Overview of HomeLending Schema Architecture
Before we begin the dive into
the details of the various schema design strategies that we'll use to
protect sensitive data in the HomeLending database, it's worth taking a "big picture" look at the schema design that we plan to implement, as shown in Figure 1.
This figure illustrates three of the four design strategies that we'll cover in this article:
The third normal form level of normalization that is applied to the schema architecture of the HomeLending database.
The introduction of the Income_Schema database object schema, to house the sensitive Borrower_Income table, and its relationship to the tables in the default database object schema (dbo).
The implementation of a linked server for the Credit_Report data.
It is worth noting, in regard to the introduction of the Income_Schema
database object schema, that in reality we would probably extend this
concept, for example creating a "Borrower" database object schema for
the borrower tables rather than have all the remaining tables in the dbo schema.
The fourth strand of our strategy, not depicted in Figure 1,
is the abstraction of the database schema, using views, in order to
simplify data queries for the end user and also prevent them from
viewing unauthorized data.
Protection via Normalization
Defining the storage
structure of data is an important step in the creation of a database.
The process of breaking up a mass "lump" of data into logical and
relational collections is called normalization.
This process defines the organization of tables, their relationship to
other tables, and the columns contained within the tables. The proper
and appropriate application of normalization is a critical component in
ensuring the integrity and confidentiality of the data.
The degree to which
normalization has been applied is measured primarily by levels of
"normal form". These levels are defined by specific criteria that must
be met by the schema design. Each of these levels is cumulative. The
higher form cannot be achieved without first meeting the criteria of the
lower forms. Since the introduction of relational databases there have
been many forms of normalization developed; but the three most common
forms of normalization are first normal form, second normal form and
third normal form. Among these common forms, the separation of data into
logical groups that is possible through third normal form provides the
highest level of protection of sensitive data. Figure 2 shows a de-normalized version of Borrower information that resides in our HomeLending database.

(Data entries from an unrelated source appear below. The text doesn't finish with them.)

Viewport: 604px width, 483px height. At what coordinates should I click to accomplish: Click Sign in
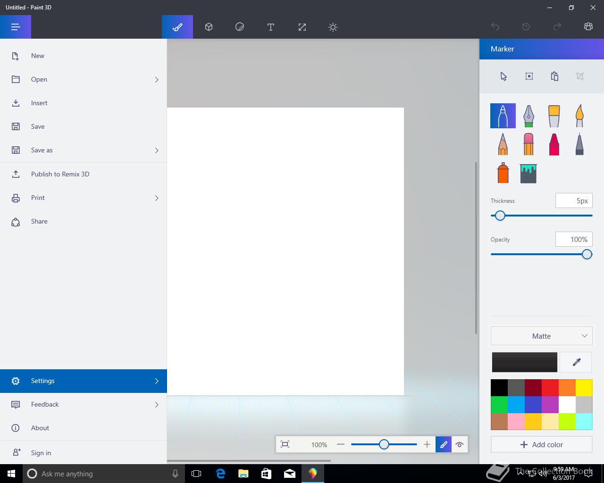[41, 453]
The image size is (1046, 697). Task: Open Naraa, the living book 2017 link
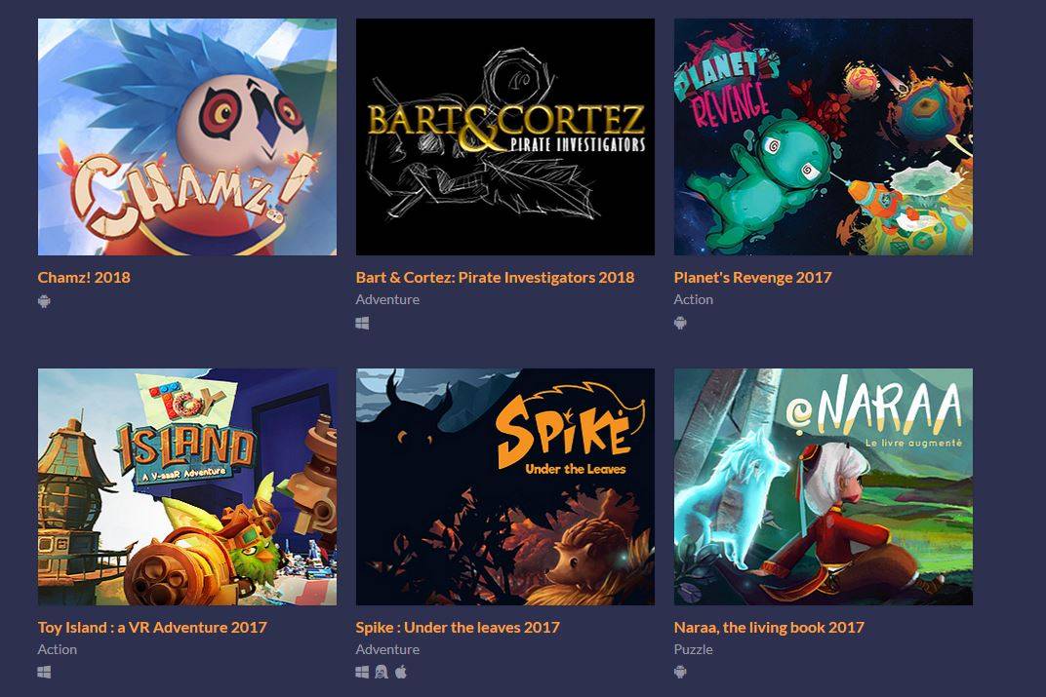point(769,627)
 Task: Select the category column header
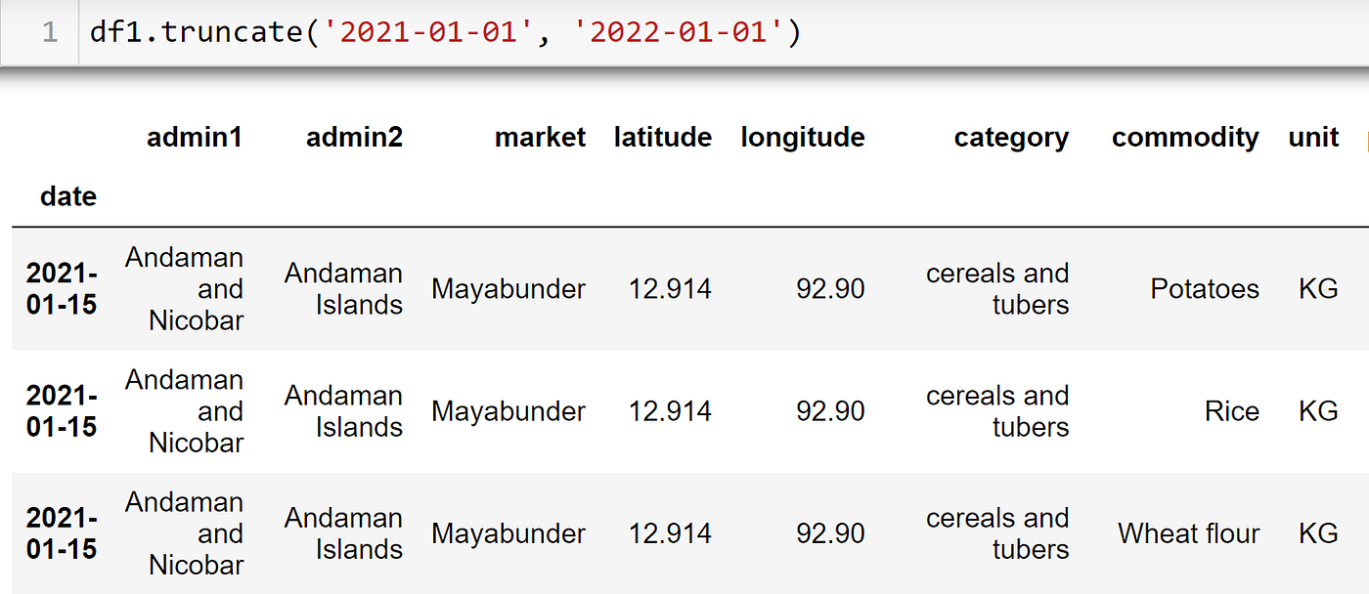1011,138
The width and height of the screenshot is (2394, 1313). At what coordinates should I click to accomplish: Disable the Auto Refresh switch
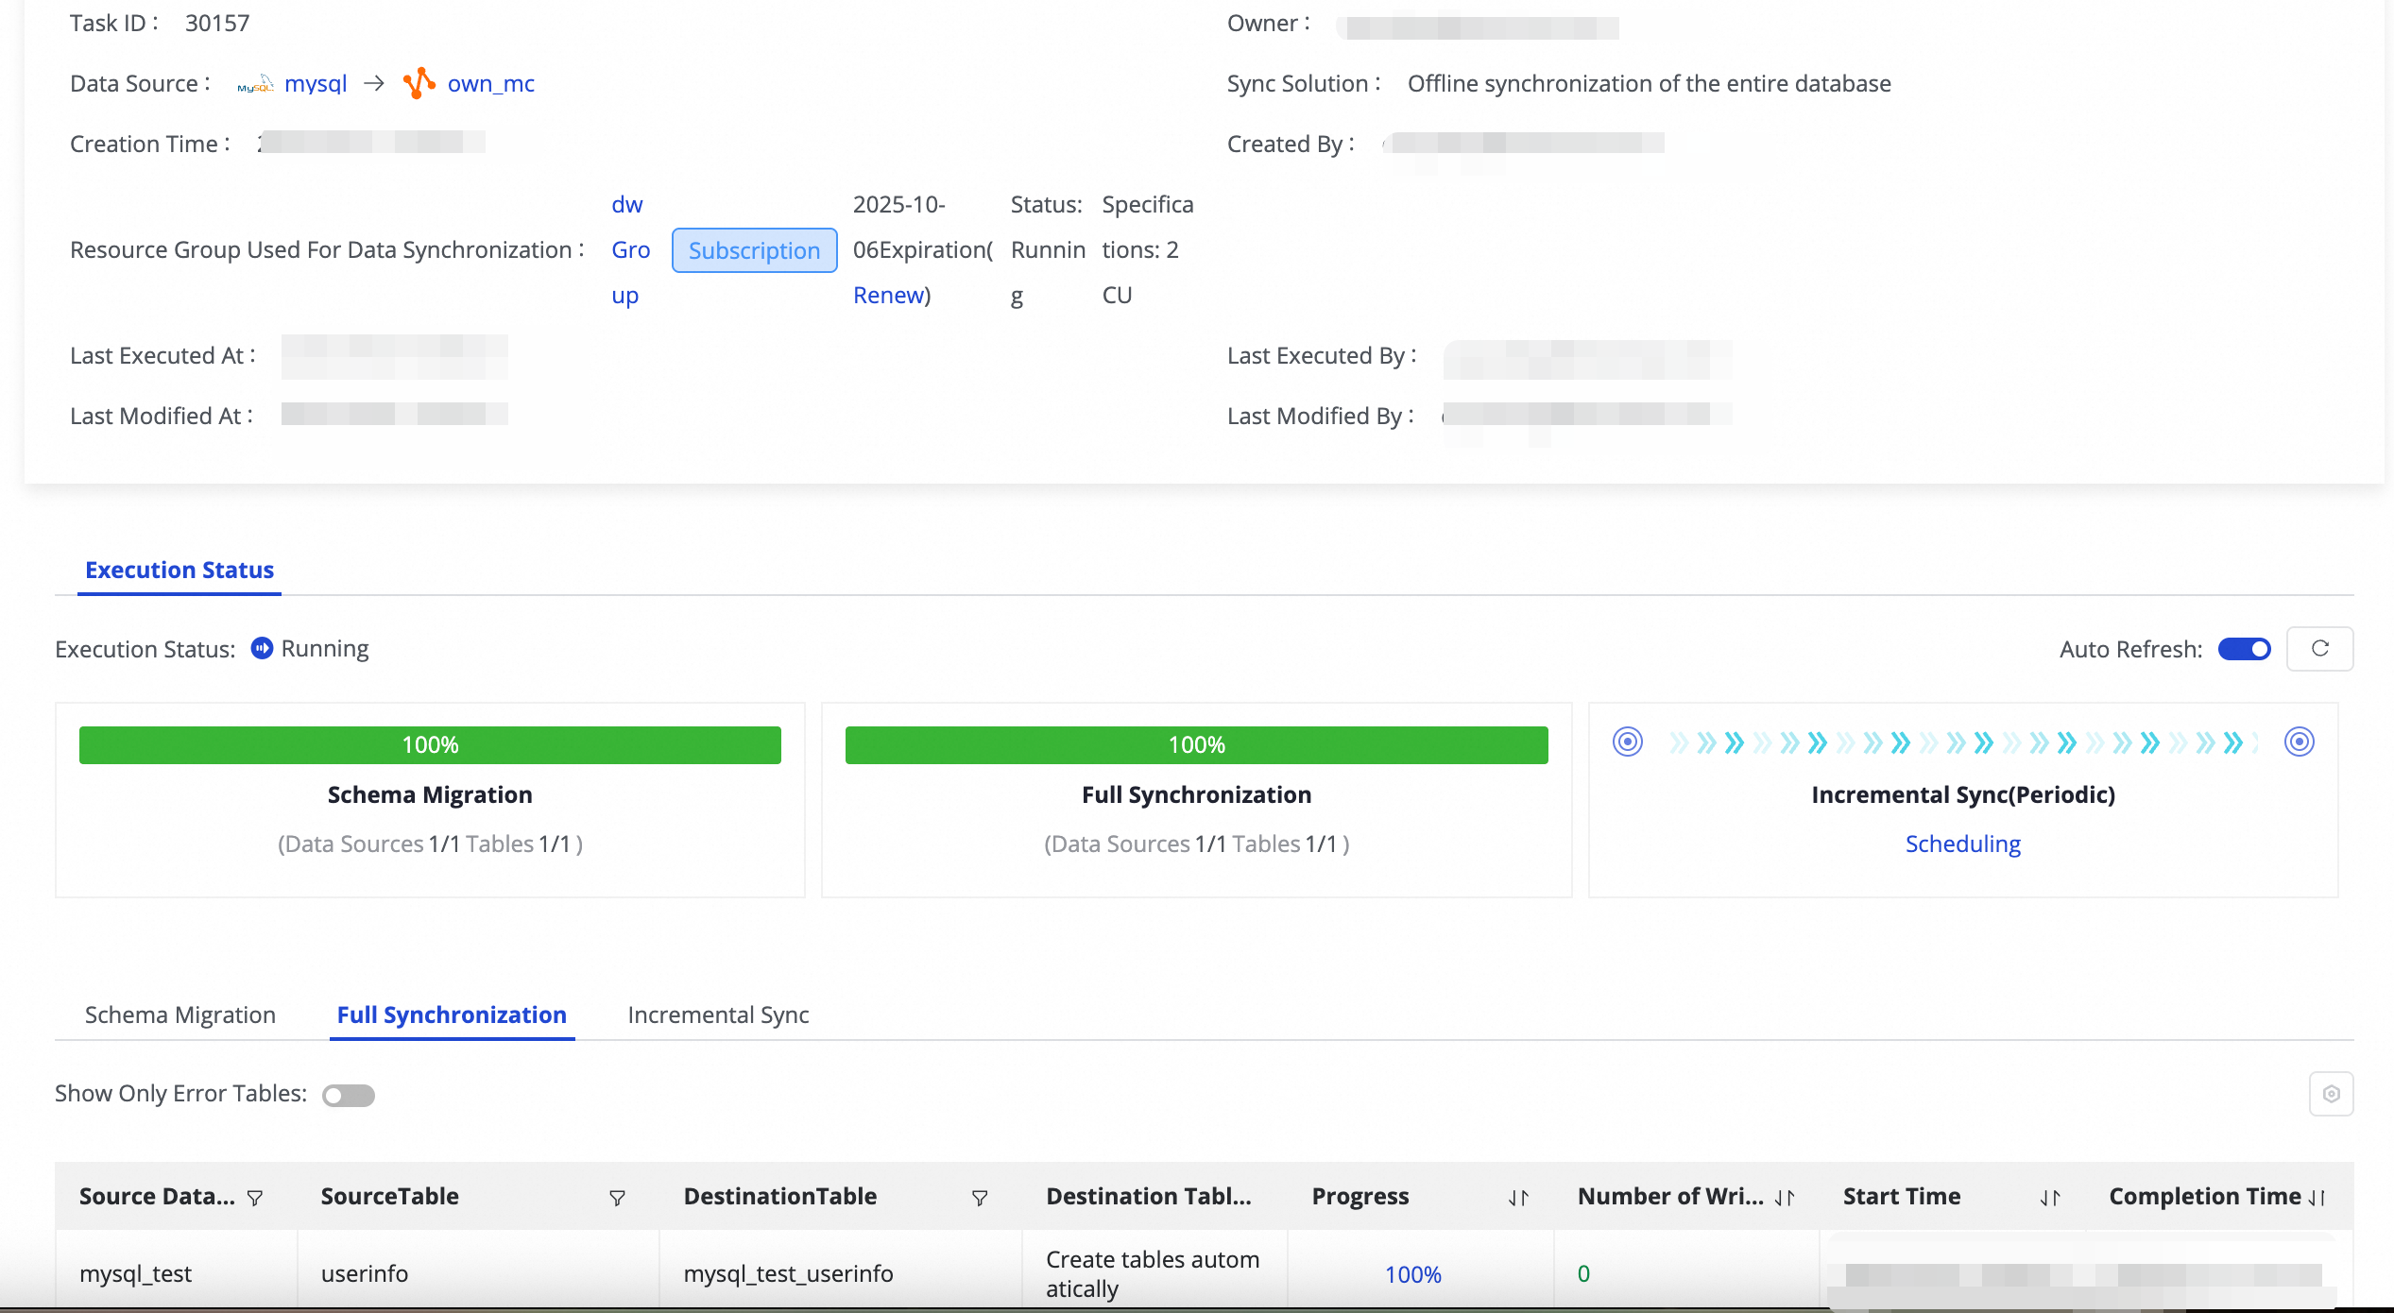2244,649
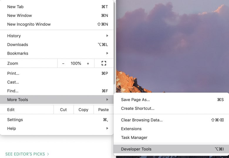Follow the See Editor's Picks link

click(27, 154)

The criteria that define the
three most common levels of normal form are described in the following
sections. In practice, the level of normalization that is targeted may
vary depending upon the intended use of the tables. A table that
contains data that will be modified regularly, such as in an on-line
transaction processing database (OLTP), will benefit from a higher level
of normalization, due to the reduction in redundant data storage within
the database. A table that contains data that is static, but heavily
read, such as an on-line analytic processing database (OLAP), will
benefit from a lower level of normalization due to the reduction of
joins required to access related data.
First Normal Form
Data should be separated into tables, each of which contains columns that are logically similar.
Each
of these tables should have a unique identifier, known as a primary
key, which represents each row and prevents duplicate rows.
The columns in the table should not contain any "repeating groups" of data.
Figure 3
shows a version of the borrower information that meets the criteria for
first normal form. The loan data is stored in a separate table from the
borrower information. A single borrower record can be related to
multiple loan records. Each record contains its own primary key and the
data is not repeated across the data row.
Second Normal Form
The non-primary key
columns that are contained within the table must be dependent upon the
primary key. If the data in the table applies to multiple rows within
the table it should be moved to a separate table.
Tables contain values that are related to other tables' primary key. These values are called foreign keys.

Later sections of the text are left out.